Task: The listing below contains a span that opens with the line containing "You are a computer-use" and closes with the line containing "Instruction: Select ProductRecipes-2023-11-04-18_42.xlsx". Return that span exactly.

Dataset excerpts:
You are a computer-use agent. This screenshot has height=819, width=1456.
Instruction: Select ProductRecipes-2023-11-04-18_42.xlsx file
==
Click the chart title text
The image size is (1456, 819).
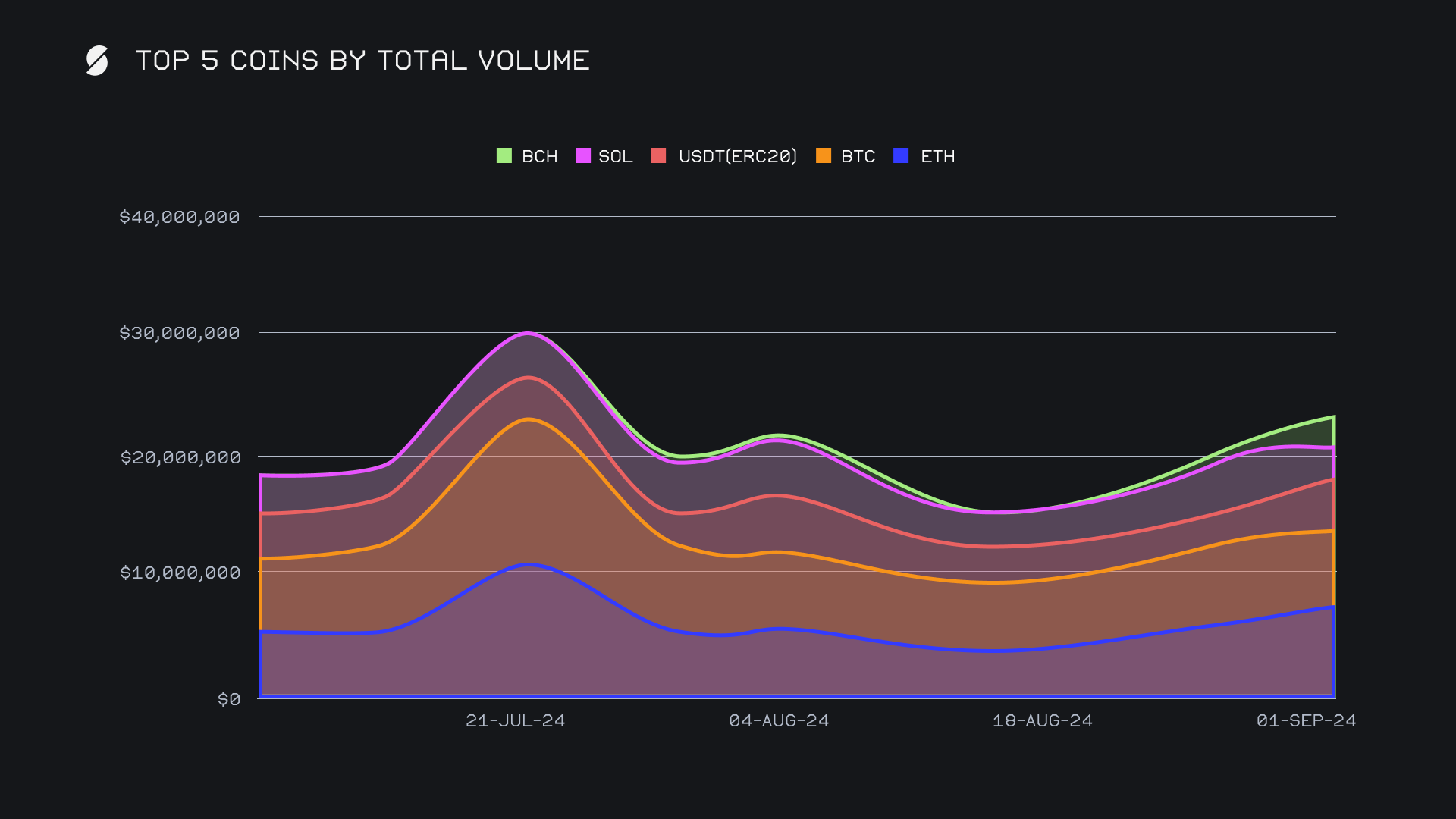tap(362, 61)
==
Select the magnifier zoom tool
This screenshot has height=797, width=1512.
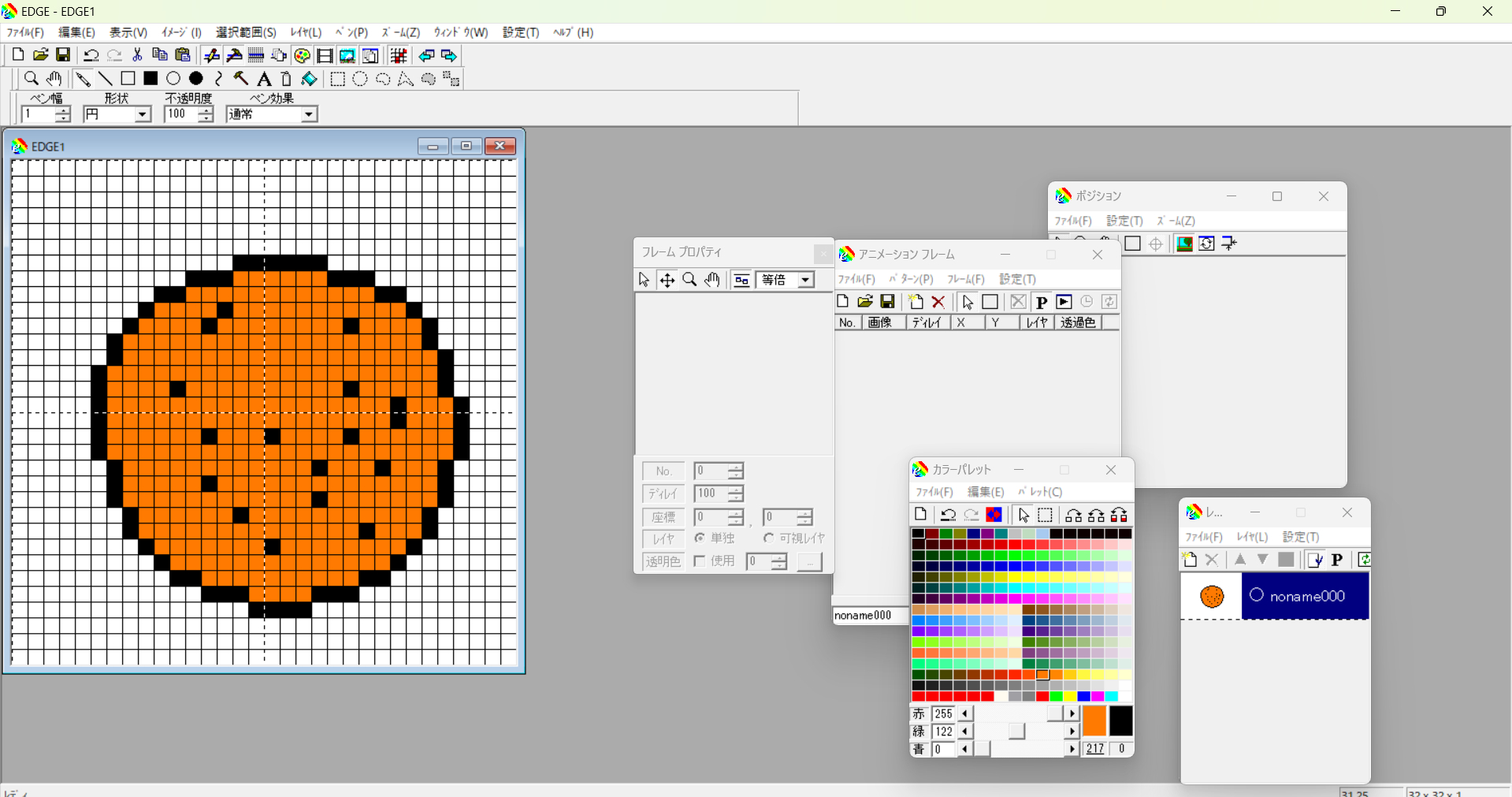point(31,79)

Response for this exercise:
You are a computer-use agent. This screenshot has height=819, width=1456.
Instruction: Select ProductRecipes-2023-11-04-18_42.xlsx file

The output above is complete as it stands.